A black and white portrait of a young man wearing a foustanella, a traditional greek costume. The portrait is full length, and he wears light colored clothing. He is standing next to a stand, which he rests his left arm on. His other arm is resting on the belt on his costume.
Diane Frangos donated these photographs on behalf of her aunt, Angela Gatsos Demetrakakes, in memory of her maternal grandparents, Anthanasios Gatso and Ekaterina Makris Gatsos.

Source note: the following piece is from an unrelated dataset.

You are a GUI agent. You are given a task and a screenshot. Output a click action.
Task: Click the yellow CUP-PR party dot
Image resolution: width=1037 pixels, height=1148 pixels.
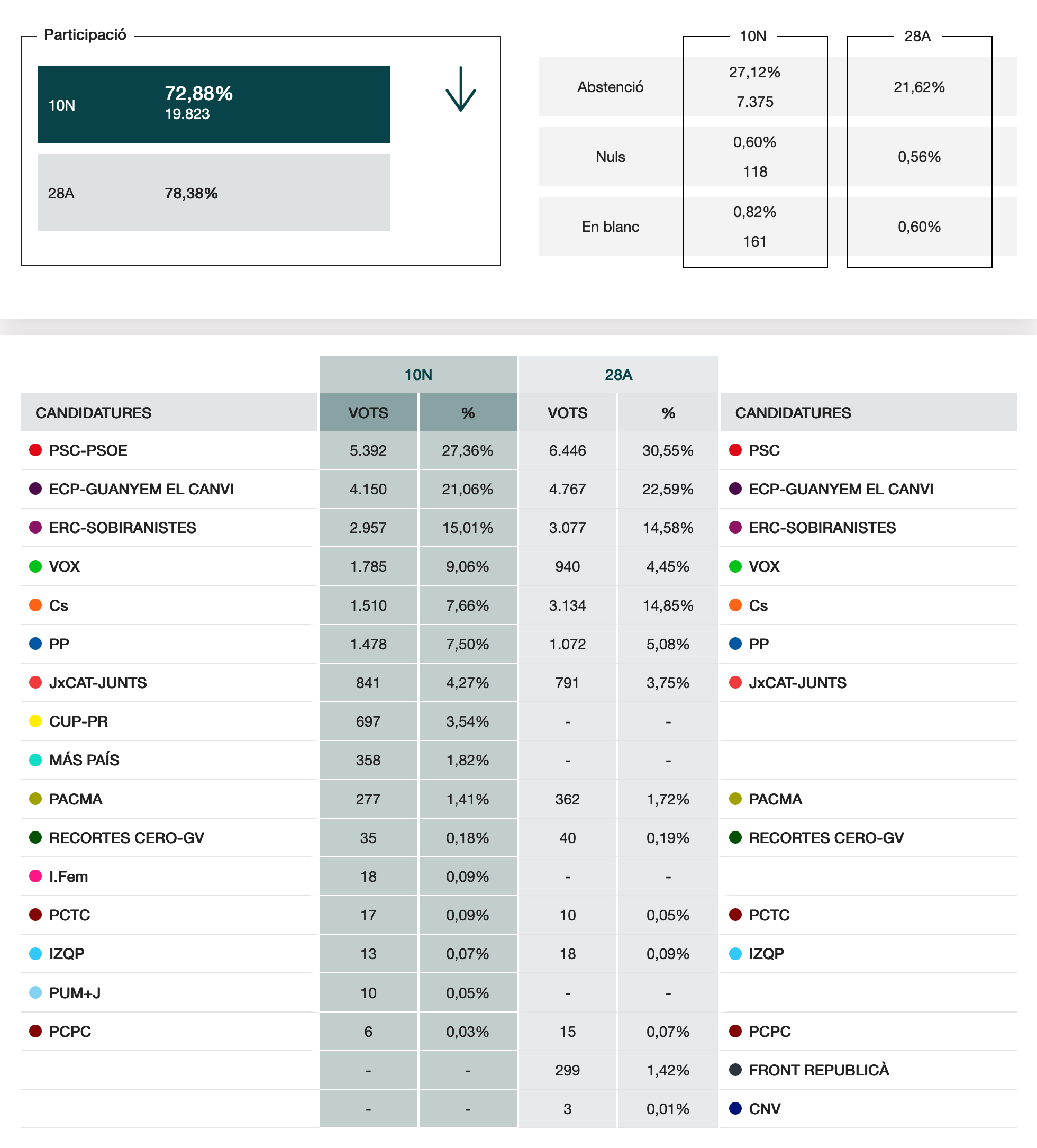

The man pictured is wearing a Foustanella/Tsolias which was usually worn by diplomats and warriors, this costume was declared the national costume for men; it is found in mountainous areas and was worn mainly in the Central and Southern parts of Greece. The costume derives its name from the pleated white skirt (Foustanella) made by triangular shaped pieces of cloth called "langolia" which are sewn together diagonally. The Foustanella skirt consists of 400 pleats symbolizing the years during which Greece was under Ottoman rule. The Greek Fighters of the 1821 revolution wore the Foustanella while fighting the Turks. Today it serves as the official uniform of the Evzones, the Presidential Guard, who keep their vigil at the Tomb of the Unknown Soldier in Athens. The remainder of the costume is composed of a white shirt with a very wide flowing sleeve, and embroidered woolen vest called the "fermeli" and has panels hanging from the back. The vest can be blue, black or maroon, the latter worn by the captain of the guard. A sash is worn around the waist, and pointed shoes which have large pompons known as Tsarouhia which were worn for mountain climbing.